• _EXERCISE INSTRUCTIONS_:
1. Please retype the judgment excerpt on fixed-term employment, from "32      Therefore, the answer" to "fixed-term employment contract.".
2. Write what comes next in the judgment excerpt on fixed-term employment, picking up after its final sentence.

31      Those considerations are fully transferable to compensation such as that at issue in the main proceedings. Given that the compensation at issue is paid to the worker on account of the termination of his contract of employment with his employer and that such compensation met the criterion set out in paragraph 28 of the present judgment, it is therefore covered by the term ‘employment conditions’.

32      Therefore, the answer to the first question is that clause 4(1) of the framework agreement must be interpreted as meaning that the concept of ‘employment conditions’ covers the compensation that the employer must pay to an employee on account of the termination of his fixed-term employment contract.

 Questions 2 to 4

33      By questions 2 to 4, which it is appropriate to examine together, the referring court asks essentially, whether clause 4 of the framework agreement must be interpreted as precluding national legislation, such as that at issue in the main proceedings, which fails to provide any compensation for termination of a contract of employment to a worker employed under a temporary replacement contract while allowing such compensation to be granted to comparable permanent workers.

Document and screenshot pointing entries
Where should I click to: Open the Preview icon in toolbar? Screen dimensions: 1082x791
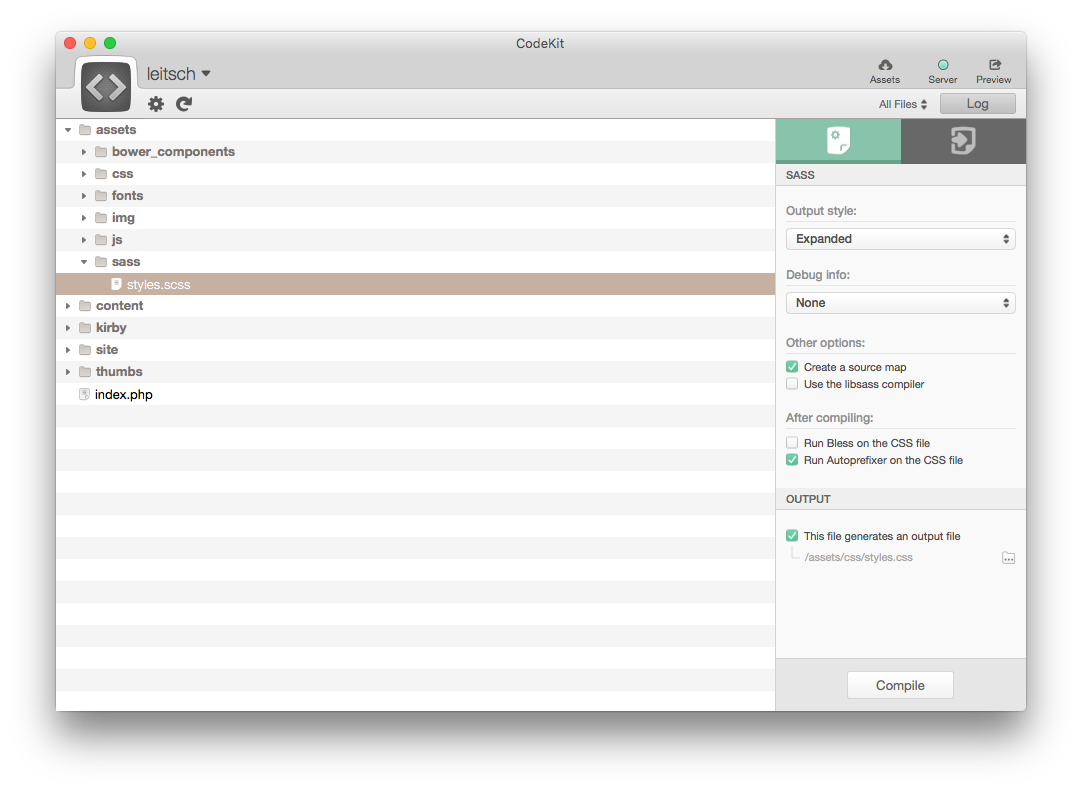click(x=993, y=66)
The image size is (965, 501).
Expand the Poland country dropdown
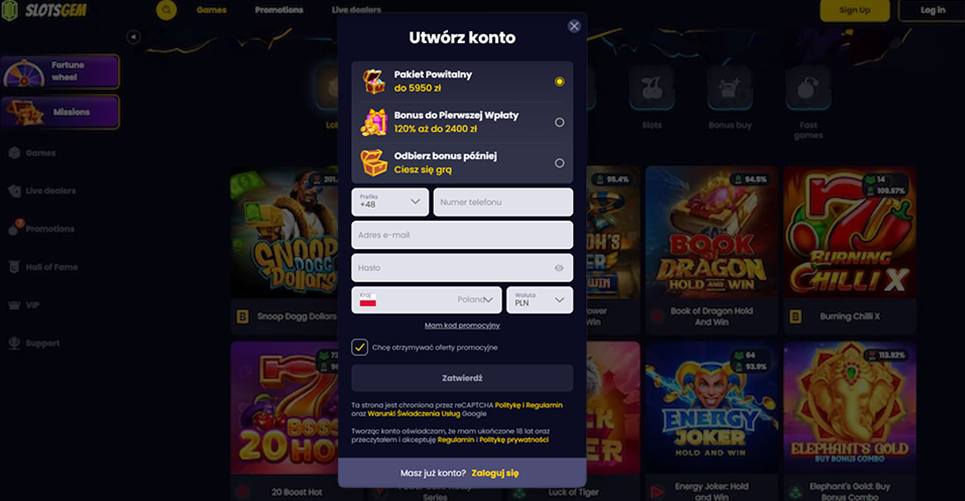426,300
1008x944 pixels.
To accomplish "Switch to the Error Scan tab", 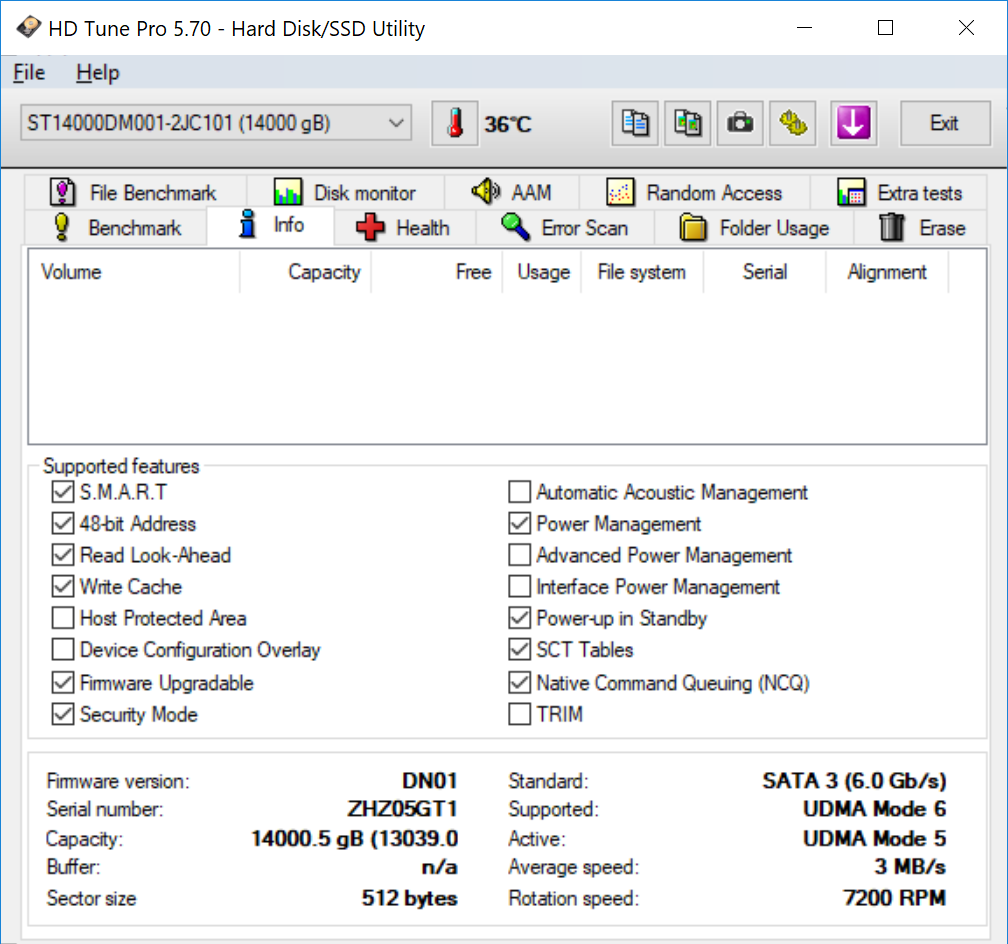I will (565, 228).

• _ANSWER SET_:
1.
32      Therefore, the answer to the first question is that clause 4(1) of the framework agreement must be interpreted as meaning that the concept of ‘employment conditions’ covers the compensation that the employer must pay to an employee on account of the termination of his fixed-term employment contract.

2.
34      With regard to clause 4 of the framework agreement, it must be noted that it lays down, in clause 4(1), in respect of employment conditions, a prohibition on treating fixed-term workers in a less favourable manner than comparable permanent workers solely because they have a fixed-term contract or relationship unless different treatment is justified on objective grounds.

35      According to settled case-law, the principle of non-discrimination requires that comparable situations must not be treated differently and different situations must not be treated alike unless such treatment is objectively justified (judgment of 8 September 2011, Rosado Santana, C‑177/10, EU:C:2011:557, paragraph 65 and the case-law cited).

36      In the present case, it must be held that there is a difference of treatment between fixed-term workers and permanent workers, in so far as, unlike workers employed under a permanent employment contract, workers employed under a temporary replacement contract are not entitled to any compensation in the event of termination of their contract, regardless of the duration of the periods of service completed.

37      In that regard, it should be noted that the principle of non-discrimination has been implemented and put into effect by the framework agreement solely as regards differences in treatment as between fixed-term workers and comparable permanent workers (orders of 11 November 2010, Vino, C‑20/10, not published, EU:C:2010:677, paragraph 56; of 22 June 2011, Vino, C‑161/11, not published, EU:C:2011:420, paragraph 28, and of 7 March 2013, Rivas Montes, C‑178/12, not published, EU:C:2013:150, paragraph 43).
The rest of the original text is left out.